Sayfa
━━━━━━━━

Perşembe

 

Meşhur Fransız avukat Jacques VERGÈS ile yapılmış bir röportaj okudum. oulala.net internet sitesinde yayınlanan bu röportajda Amerika’nın yaptıkları şiddetle kınanıyor, Batı medeniyetinin zulümleri kötüleniyor. Bunlardan birkaçını naklediyorum:

  • Avustralya yakınında, yüzölçümü itibarıyla İsviçre’den büyük bir ada vardır, ismi Tasmanya’dır. Artık bu adada bir tek yerli Tasmanyalı yaşamıyor. Son Tasman 1977’de ölmüştür ve o kavmin nesli tükenmiştir. Avrupalılar, Kuzey ve Güney Amerika’da da nice kavmi kırmışlar, yok etmişlerdir. Halbuki onların parlak medeniyetleri vardı.
  • Hitler 1941’de Avrupa’ya hâkim olmuştu, onu durduracak bir güç yoktu. Bir çılgınlık yaptı, Sovyetler Birliği’ne saldırdı ve sonunda yenildi. ABD İran’a saldırırsa büyük katliamlar (soykırımları) olacak, sonunda süper güç yenilecek ve çökecektir.
  • İkinci dünya savaşında Alman Gestapo’su işgal altındaki Fransa’da, Fransa’nın Cezayir’de yaptığı kadar cinayet işlememiştir.
  • Demokrasilerde de, diktatörlüklerde olduğu gibi ve kadar cinayet işlenebilir.

━━━━━━━━

Bir veri kümesinde listelenen öğeler
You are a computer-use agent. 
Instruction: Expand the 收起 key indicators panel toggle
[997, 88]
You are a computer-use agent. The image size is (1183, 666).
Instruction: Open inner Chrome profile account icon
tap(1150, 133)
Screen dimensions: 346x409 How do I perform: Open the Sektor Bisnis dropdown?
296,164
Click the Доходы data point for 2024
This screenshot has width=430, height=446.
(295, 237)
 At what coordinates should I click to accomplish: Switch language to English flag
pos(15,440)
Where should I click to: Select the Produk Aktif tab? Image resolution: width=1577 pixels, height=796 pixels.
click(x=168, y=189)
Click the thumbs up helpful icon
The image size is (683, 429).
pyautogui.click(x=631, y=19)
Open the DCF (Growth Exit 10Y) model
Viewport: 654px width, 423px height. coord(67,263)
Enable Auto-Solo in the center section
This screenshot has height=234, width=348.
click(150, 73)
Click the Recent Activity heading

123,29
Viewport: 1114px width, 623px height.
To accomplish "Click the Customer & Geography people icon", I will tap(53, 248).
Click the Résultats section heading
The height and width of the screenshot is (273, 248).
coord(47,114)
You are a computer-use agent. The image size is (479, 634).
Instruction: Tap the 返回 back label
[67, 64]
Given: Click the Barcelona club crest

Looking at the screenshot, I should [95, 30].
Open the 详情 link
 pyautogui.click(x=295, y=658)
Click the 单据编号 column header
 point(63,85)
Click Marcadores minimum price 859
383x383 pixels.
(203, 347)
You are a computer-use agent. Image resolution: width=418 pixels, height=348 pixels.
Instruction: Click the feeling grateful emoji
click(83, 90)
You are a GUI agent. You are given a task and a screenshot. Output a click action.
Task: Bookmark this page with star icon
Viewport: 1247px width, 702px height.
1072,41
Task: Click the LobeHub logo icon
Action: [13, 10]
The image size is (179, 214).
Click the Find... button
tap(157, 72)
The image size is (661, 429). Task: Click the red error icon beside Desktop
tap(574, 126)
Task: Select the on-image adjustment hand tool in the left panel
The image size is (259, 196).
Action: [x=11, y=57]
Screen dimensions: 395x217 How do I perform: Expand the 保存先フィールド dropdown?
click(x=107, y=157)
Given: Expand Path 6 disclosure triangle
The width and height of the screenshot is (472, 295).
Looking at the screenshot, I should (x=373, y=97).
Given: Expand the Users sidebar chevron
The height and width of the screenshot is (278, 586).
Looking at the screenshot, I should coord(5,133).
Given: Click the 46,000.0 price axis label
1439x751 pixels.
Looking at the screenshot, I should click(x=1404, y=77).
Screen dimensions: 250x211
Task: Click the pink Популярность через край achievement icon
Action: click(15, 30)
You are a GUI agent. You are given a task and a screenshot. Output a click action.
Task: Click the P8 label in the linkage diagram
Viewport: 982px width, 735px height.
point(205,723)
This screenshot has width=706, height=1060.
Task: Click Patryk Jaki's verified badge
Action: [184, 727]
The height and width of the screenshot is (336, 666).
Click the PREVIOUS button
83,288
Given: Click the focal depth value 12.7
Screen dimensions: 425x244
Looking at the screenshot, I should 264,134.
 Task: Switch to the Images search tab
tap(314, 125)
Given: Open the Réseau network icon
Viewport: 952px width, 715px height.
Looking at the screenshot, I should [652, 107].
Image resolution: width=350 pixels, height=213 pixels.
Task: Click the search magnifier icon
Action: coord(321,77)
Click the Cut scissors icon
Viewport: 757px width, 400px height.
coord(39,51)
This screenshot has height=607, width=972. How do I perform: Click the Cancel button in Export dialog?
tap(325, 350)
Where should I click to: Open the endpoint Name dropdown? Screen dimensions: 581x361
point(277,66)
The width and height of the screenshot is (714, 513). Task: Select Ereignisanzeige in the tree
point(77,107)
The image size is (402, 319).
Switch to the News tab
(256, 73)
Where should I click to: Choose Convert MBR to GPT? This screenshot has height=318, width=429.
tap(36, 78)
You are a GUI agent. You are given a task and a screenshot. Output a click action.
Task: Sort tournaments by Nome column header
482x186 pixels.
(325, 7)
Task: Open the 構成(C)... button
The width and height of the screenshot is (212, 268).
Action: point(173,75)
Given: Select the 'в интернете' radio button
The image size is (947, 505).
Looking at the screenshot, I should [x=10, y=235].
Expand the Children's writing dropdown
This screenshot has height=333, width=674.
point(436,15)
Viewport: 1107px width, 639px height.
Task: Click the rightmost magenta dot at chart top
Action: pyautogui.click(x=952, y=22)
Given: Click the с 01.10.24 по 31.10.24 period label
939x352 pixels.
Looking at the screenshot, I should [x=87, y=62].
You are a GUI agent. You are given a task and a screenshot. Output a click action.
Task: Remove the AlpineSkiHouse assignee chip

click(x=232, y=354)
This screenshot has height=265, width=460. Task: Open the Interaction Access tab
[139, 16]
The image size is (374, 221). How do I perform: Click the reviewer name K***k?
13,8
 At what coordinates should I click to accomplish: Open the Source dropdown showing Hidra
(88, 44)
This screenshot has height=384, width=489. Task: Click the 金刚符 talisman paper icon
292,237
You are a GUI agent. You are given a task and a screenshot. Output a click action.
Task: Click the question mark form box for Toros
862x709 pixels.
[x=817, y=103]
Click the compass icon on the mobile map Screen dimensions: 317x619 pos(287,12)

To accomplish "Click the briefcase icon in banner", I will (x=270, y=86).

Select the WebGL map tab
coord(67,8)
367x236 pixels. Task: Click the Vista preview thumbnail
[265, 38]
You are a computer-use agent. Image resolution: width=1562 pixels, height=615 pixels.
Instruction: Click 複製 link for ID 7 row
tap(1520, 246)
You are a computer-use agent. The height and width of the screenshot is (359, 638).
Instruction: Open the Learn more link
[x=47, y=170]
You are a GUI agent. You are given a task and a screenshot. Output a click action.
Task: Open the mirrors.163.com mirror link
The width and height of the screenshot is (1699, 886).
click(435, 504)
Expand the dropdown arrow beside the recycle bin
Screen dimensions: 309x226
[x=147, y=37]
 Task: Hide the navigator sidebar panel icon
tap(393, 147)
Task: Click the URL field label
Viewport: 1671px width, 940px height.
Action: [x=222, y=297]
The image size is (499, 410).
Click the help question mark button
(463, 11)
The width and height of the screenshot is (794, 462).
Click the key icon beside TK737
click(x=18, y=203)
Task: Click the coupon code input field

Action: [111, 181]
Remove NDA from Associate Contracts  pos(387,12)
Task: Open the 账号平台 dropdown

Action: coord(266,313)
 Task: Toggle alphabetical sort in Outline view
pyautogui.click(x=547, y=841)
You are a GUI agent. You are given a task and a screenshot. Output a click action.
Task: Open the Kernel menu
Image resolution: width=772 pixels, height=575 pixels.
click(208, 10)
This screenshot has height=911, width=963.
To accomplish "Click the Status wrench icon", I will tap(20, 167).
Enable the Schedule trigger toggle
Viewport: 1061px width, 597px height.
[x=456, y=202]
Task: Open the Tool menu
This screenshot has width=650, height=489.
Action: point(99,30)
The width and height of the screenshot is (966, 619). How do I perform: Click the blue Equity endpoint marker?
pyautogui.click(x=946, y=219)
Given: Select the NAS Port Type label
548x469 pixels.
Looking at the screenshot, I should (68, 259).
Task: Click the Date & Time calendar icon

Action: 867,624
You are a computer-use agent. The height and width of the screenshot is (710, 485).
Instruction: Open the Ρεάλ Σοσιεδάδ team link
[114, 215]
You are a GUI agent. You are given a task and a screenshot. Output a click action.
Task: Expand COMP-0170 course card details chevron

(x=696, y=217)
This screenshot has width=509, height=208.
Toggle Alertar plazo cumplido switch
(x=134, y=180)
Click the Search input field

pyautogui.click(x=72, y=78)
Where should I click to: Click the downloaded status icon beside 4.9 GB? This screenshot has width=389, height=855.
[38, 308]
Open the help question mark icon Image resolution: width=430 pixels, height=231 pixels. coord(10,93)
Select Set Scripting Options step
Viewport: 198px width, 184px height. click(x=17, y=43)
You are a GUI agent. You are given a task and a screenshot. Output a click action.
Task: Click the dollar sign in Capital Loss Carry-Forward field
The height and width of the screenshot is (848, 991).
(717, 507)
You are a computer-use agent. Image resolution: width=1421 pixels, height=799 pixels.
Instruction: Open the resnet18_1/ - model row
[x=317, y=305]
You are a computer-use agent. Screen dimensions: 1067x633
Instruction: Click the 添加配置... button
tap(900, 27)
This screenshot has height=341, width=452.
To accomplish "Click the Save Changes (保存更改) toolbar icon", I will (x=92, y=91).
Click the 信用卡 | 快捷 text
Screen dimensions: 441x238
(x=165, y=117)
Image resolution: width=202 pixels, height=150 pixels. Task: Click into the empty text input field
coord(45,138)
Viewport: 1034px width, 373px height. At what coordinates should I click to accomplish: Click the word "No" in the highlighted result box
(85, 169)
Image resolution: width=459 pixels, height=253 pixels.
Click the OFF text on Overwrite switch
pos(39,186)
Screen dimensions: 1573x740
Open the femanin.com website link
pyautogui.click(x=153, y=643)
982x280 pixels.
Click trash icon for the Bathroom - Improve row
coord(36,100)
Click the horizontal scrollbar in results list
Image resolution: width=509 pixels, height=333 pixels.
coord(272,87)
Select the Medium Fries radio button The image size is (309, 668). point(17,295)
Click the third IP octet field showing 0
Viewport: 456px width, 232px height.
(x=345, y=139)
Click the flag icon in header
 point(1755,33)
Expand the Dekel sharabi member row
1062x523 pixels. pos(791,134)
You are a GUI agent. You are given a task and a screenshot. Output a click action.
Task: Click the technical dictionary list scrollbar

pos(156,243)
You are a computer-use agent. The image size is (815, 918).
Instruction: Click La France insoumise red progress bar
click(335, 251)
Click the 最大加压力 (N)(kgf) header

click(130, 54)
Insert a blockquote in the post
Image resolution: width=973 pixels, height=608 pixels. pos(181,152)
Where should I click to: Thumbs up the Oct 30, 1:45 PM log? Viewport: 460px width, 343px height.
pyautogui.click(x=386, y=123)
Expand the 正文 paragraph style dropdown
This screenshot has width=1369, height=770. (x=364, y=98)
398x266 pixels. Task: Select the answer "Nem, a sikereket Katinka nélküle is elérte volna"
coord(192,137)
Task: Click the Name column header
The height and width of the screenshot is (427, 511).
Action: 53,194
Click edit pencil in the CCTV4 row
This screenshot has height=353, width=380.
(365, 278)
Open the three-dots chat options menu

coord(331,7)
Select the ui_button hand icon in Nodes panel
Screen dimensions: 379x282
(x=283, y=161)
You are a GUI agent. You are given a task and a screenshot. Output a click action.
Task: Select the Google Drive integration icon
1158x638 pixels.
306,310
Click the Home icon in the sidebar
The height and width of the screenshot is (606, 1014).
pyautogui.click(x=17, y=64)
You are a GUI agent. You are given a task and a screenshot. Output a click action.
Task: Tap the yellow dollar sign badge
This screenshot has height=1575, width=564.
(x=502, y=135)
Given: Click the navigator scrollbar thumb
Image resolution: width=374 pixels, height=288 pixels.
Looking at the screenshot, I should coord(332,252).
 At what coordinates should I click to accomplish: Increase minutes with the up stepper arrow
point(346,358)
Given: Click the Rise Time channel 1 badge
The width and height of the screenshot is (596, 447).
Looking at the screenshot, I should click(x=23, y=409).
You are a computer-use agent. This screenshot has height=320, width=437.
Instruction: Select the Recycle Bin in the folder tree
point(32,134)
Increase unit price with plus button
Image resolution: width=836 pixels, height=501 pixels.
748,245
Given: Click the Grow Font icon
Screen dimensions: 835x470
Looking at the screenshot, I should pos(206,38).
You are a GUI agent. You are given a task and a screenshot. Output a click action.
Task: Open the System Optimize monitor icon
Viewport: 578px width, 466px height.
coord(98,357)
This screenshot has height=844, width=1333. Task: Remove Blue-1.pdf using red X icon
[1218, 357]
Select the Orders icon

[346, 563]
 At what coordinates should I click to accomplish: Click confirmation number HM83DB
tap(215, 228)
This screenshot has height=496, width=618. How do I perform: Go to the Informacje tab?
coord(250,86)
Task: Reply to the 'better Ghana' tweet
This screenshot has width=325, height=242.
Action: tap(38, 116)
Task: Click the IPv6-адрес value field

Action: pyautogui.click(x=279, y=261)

━━━━━━━━

Yapılacak işler
• A. Vergès röportajını anlatan yazıya göre şu soruları cevaplayın:
(i) Röportaj hangi internet sitesinde yayınlanmıştır?
(ii) Son Tasman hangi yılda ölmüştür?
(iii) Hitler hangi yılda Avrupa'ya hâkim olmuştu?
• B. Vergès röportajını anlatan yazıyı kaldığı yerden sürdürün.

Görev cevapları
• A.
(i) oulala.net
(ii) 1977
(iii) 1941

• B.
  • İran’ın iki komşusunda nükleer silah var. Biri Pakistan, diğeri İsrail. Bunlara hiç ses çıkartılmıyor da, İran’ın nükleer enerji çalışmaları bir tehdit ve tehlike olarak görülüyor…

    Gerçekten, ABD’nin son yıllarda yaptıkları tam mânâsıyla bir cinnettir. Bu cinnetin sonu dünya çapında, insanlık çapında bir felakettir. Şu anda ABD siyasetine ve emperyalizmine karşı en şiddetli tenkitleri Batı dünyasına ve medeniyetine mensup fikir adamları yapmaktadır. Keşke bir şahıs ve kuruluş harekete geçse, bu tenkitlerin özetlerini bir Kara Kitap şeklinde bastırsa ve çeşitli dillerde milyonlarca nüsha basılıp dağıtılsa…

    Amerika neler yaptı, neler yapıyor? Bunların birkaçını sayayım:

    (1) Demokrasi, insan hakları, adil yargılanma gibi ulvi kavram ve değerleri ayaklar altına almıştır. Bunları kendi halkı için geçerli sayıyor, İslâm Âlemi ve Üçüncü Dünya için geçerli saymıyor.

    (2)

    Guantanoma

    üssünde savaş hukuku ve esirlerle ilgili uluslararası kuralları çiğneyerek zavallı Müslümanlara en adi işkenceleri yapıyor. Buralardaki belden aşağı cinsel işkenceleri ne Hitler rejimi, ne de Stalin rejimi yapmıştı.

    (3) İki Irak savaşı arasındaki devrede, Irak’a ambargo koymuş ve 500 bin çocuğun ölümüne sebep olmuştur.

    (4) Hüseyin Saddam rejimini önce desteklemiş, İran’a karşı kışkırtmış, iki İslâm ülkesinin savaşmasına yol açmış, bu savaşta bir milyondan fazla Müslüman ölmüş, sonra Saddam’ın aleyhine dönmüş, Irak’ı haksız yere işgal etmiştir.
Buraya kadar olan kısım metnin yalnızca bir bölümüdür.